Spaccate, Donegani: "Valutare se dietro possano esserci tentativi di estorsione"
Secondo il dirigente regionale di "Controcorrente, non bisogna trascurare questo aspetto
Gela. L'ombra delle estorsioni dietro alle spaccate e ai furti? Non la esclude il segretario regionale di "PeR" Miguel Donegani. "Da mesi la città assiste a continui episodi di spaccate, furti e atti intimidatori ai danni di attività commerciali. Si parla spesso di vandalismo o di semplici gesti isolati. Ma davvero possiamo continuare a pensare che sia solo questo?
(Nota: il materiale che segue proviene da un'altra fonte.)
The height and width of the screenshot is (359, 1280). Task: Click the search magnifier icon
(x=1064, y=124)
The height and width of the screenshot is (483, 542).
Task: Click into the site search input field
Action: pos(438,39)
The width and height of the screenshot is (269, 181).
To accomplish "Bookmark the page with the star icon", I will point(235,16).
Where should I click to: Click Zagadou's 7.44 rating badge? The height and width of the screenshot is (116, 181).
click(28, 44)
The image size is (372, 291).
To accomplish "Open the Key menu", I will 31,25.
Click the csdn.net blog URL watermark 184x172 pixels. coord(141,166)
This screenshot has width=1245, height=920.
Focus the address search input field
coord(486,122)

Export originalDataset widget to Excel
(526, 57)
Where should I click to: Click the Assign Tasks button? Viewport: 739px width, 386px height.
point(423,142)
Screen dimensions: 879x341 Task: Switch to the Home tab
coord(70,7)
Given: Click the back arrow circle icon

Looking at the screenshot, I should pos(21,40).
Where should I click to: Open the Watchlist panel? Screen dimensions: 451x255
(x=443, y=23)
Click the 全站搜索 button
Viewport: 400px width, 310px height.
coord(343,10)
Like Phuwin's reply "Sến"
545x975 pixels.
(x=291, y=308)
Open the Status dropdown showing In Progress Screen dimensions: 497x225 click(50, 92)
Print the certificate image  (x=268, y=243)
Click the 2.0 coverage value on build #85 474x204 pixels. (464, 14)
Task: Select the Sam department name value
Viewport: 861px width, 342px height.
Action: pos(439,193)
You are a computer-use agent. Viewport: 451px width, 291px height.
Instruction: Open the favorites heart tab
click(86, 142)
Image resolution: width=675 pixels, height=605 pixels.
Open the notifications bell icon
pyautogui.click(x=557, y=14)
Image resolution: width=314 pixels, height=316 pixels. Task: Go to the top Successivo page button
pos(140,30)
Quando episodi del genere si ripetono con ostinazione, nel tempo, nonostante denunce, segnalazioni e interventi, forse bisogna avere il coraggio di andare oltre la superficie. La mia preoccupazione - dice Donegani - è che dietro queste spaccate possa esserci una recrudescenza più grave e inquietante: un ritorno di dinamiche legate alle intimidazioni e alle richieste di pizzo, con azioni preventive che servono come avvertimento verso commercianti e imprenditori". Secondo il dirigente regionale di "Controcorrente, non bisogna trascurare questo aspetto. "È una riflessione - conclude - che va fatta con serietà e senza ipocrisie. Per questo serve un tavolo prefettizio urgente sull’ordine pubblico ma serve anche chiedere allo Stato un vero sistema di videosorveglianza: telecamere funzionanti, controlli reali e presenza concreta, non strumenti solo espositivi. La sicurezza non può essere uno slogan. Va garantita, difesa e protetta".